Proxmox update from 7.2-4 GRUB update failure

Thanks to your testing feedback and the nature of the fix, which is quite targeted and contained, with a basically non-existent regression potential, we decided to fast track that fix. It should be available on all repos now.
 
can you explain to me how to do that patching the file /usr/sbin/grub-install ?

If it is easy, I will do it directly
It's not hard, check out the patch: https://git.proxmox.com/?p=pve-kern...ff;h=18a8d30651498aaf64d3a8aee1d759fb9a9147a3

You basically need to source a specific helper file, which is done with the dot command, so edit the file and add the following line bewlo the set -e command, almost at the top:

. /usr/share/pve-kernel-helper/scripts/functions
 
  • Like
Reactions: flames
In my case i just did three things.
1. add repo into /etc/apt/sources.list: deb http://download.proxmox.com/debian/pve bullseye pvetest
2. apt update && apt install pve-kernel-helper
3. grub-install.real /dev/sdX (replace sdX with your device where you have grub. in my case it was "grub-install.real /dev/sdq")
then reboot.
 
It's not hard, check out the patch: https://git.proxmox.com/?p=pve-kern...ff;h=18a8d30651498aaf64d3a8aee1d759fb9a9147a3

You basically need to source a specific helper file, which is done with the dot command, so edit the file and add the following line bewlo the set -e command, almost at the top:

. /usr/share/pve-kernel-helper/scripts/functions
If I nano this: /usr/share/pve-kernel-helper/scripts/functions I see this:

functions.png

Is this the correct place to edit and add this line?
. /usr/share/pve-kernel-helper/scripts/functions

after that, what to do?

Many many thanks for you quick responses !!! :)
 
Last edited:
If I nano this: /usr/share/pve-kernel-helper/scripts/functions I see this:

View attachment 41029

Is this the correct place to edit and add this line?
. /usr/share/pve-kernel-helper/scripts/functions

after that, what to do?

Many many thanks for you quick responses !!! :)
I don't think that's the right file.
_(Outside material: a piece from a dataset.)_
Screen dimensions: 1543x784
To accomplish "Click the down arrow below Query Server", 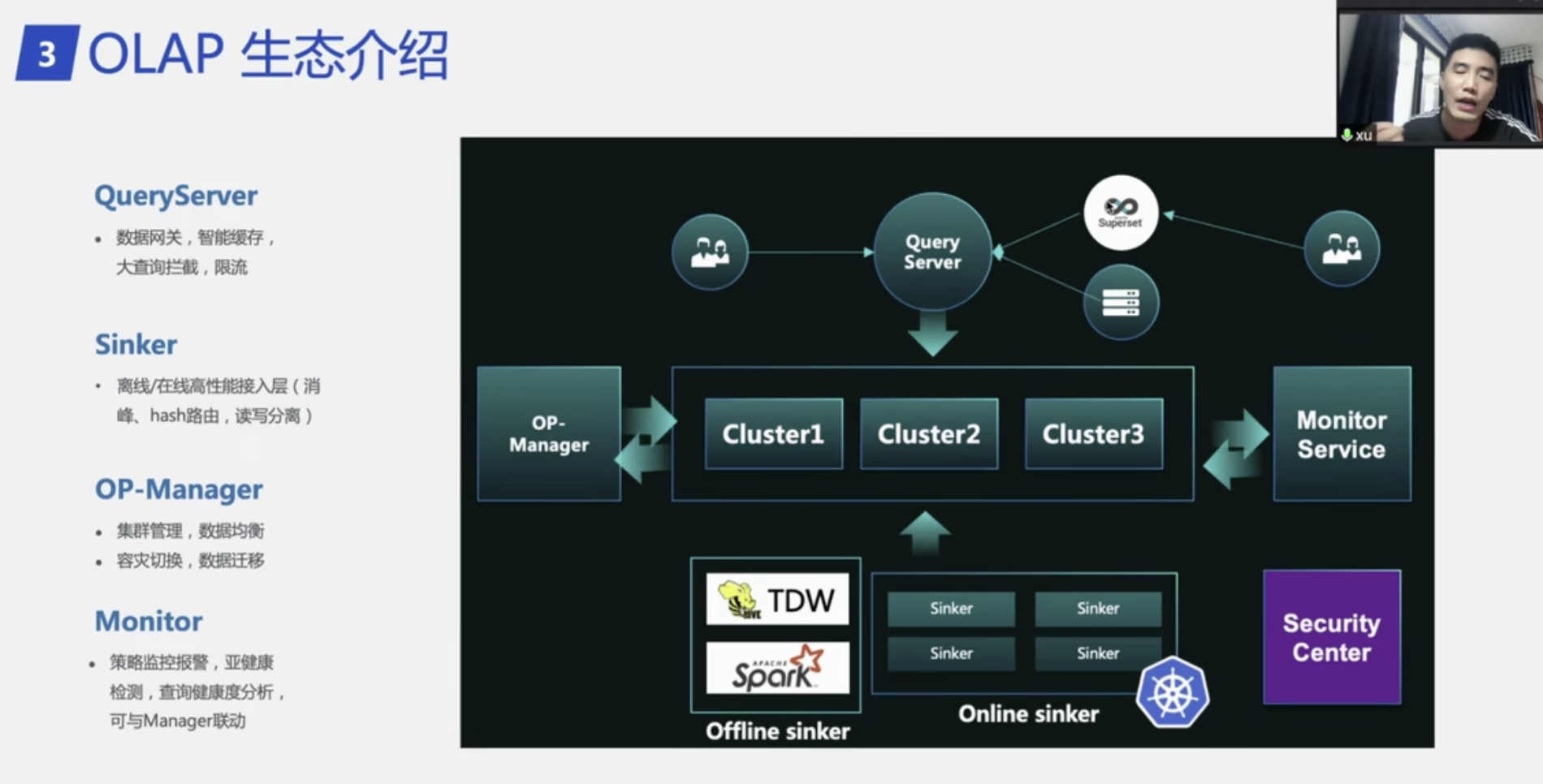I will [932, 333].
I did look into that git patch link which is above and that patch is for filename called grub-install-wrapper which should be part of pve-kernel-meta. I don't know where it should be exactly. Maybe someone other can tell you more.
Maybe somewhere in /tmp but i don't know.
 
Last edited:
/usr/sbin/grub-install

however, in doing so, the loop stil goes on. I pressed continue without grub install now
 
Last edited:
  • Like
Reactions: genguser
OK, all good here now.
Steps I did

nano /usr/sbin/grub-install

changed

Code:
set -e

ESP_LIST="/etc/kernel/proxmox-boot-uuids"
...
...
to
Code:
set -e

. /usr/share/pve-kernel-helper/scripts/functions

ESP_LIST="/etc/kernel/proxmox-boot-uuids"
...
...

however, this did not seem to do anything so I selected "Continue without installing GRUB?" <YES>

After that, the update process continued and ended (seemingly normal).
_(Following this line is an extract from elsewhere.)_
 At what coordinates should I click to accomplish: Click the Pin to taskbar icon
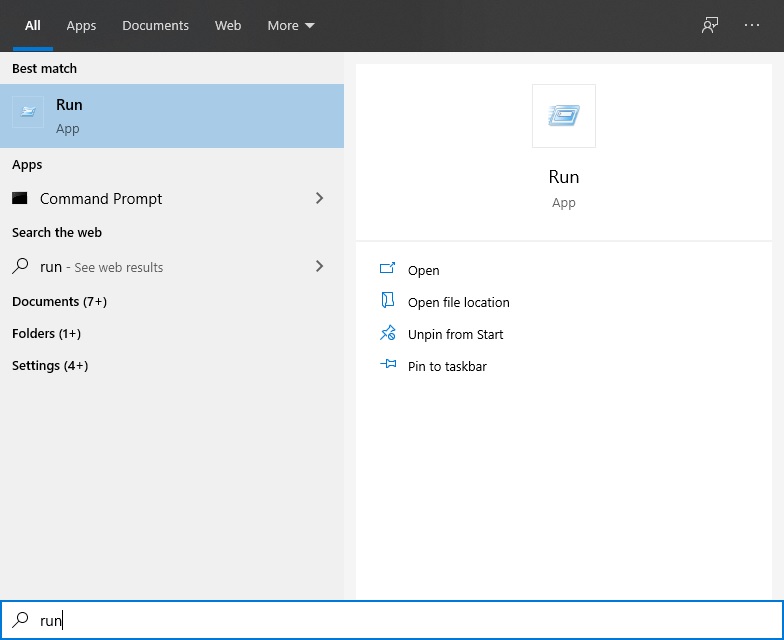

For reference, this was the output of the original update (with loop in grub2 update)
CLI update text 1: Link

Directly when it was done i did a refresh of the updates, I saw two updates and ran those.
CLI update text 2: Link

Also those two updates ended normal now.

Reboot PVE

Came back normal. My ZFS volumes as normal
 

Attachments

When the kernel-helper update wasn't available yesterday, I upgraded and chose "update anyway" as grub-install complained about my ZFS/rpool it couldn't use. After that I manually did
grub-install.real /dev/sda grub-install.real /dev/sdb
so both of my Pool-Disks where affected.

I did not reboot afterwards.

Today I installed the pve-kernel-helper update and rebootet afterwards.

Worked for me!
 
FYI - this problem is not only PVE side, because last night maintenance it hit (semirandomly) about 5% VMs.
 
FYI - this problem is not only PVE side, because last night maintenance it hit (semirandomly) about 5% VMs.
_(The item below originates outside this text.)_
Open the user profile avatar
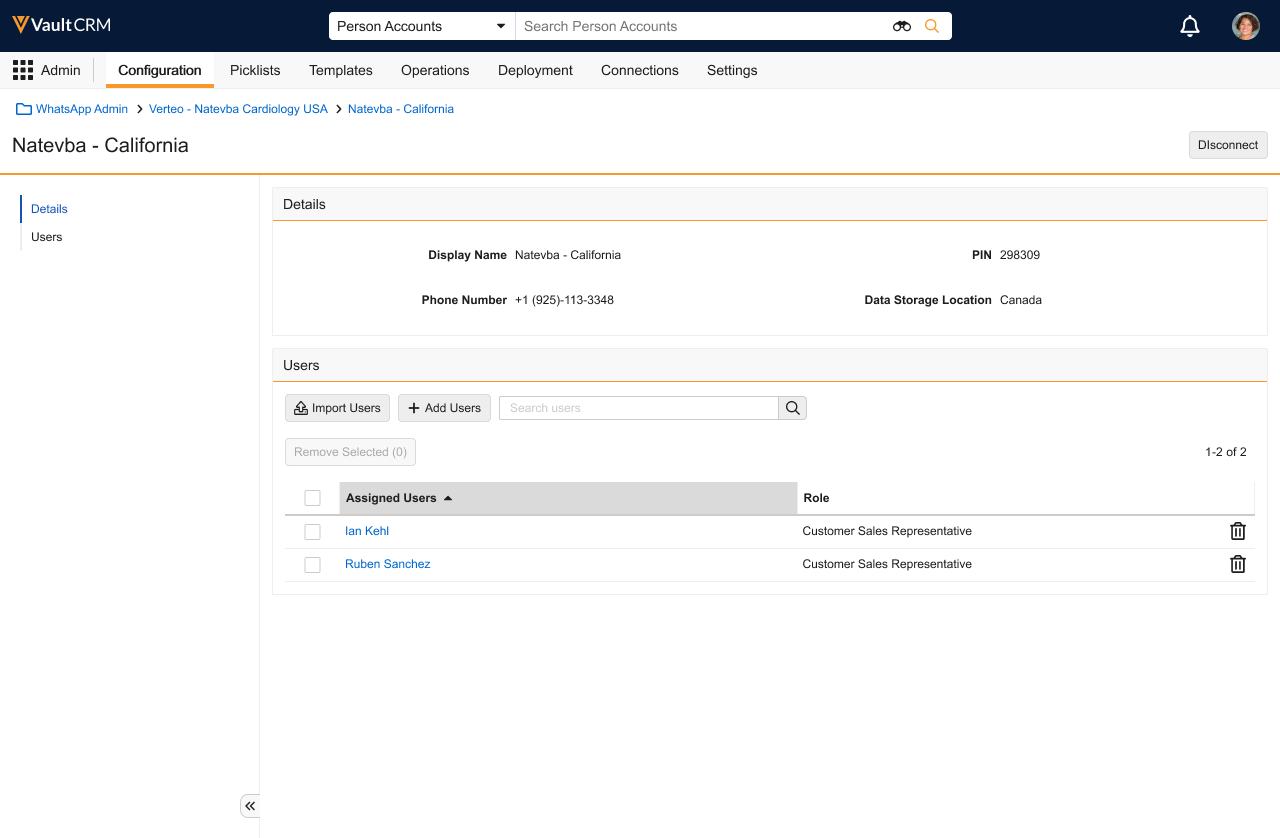Screen dimensions: 1280x838 [x=1245, y=26]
this particular issue was present on Proxmox systems (theoretically all could be affected PVE, PBS, PMG, or for that matter any system that has pve-kernel-helper installed) - but if you ran into issues during an `apt dist-upgrade` on plain debian/ubuntu after the weekend I think it should not be related to this issue (if you post some logs of the issue we can maybe tell more)
 
  • Like
Reactions: nontijt
To add an extra data point:
Just upgraded a physical pve server, installed from 6.4, no manual adjustments to proxmox-boot-tool, booted with legacy bios.
It's using pve-no-subscription repo, the upgrade included pve-kernel-helper: 7.2-12.
No issues, upgrade went fine. Thanks for the quick response.
 
  • Like
Reactions: mr.x and nontijt
Thanks to your testing feedback and the nature of the fix, which is quite targeted and contained, with a basically non-existent regression potential, we decided to fast track that fix. It should be available on all repos now.
hello here Same problem
sorry but I'm not very experienced I try to summarize:

so if I understood correctly from your post it is no longer necessary to insert the test repo, can you keep it with the repo "pve no subscription" now?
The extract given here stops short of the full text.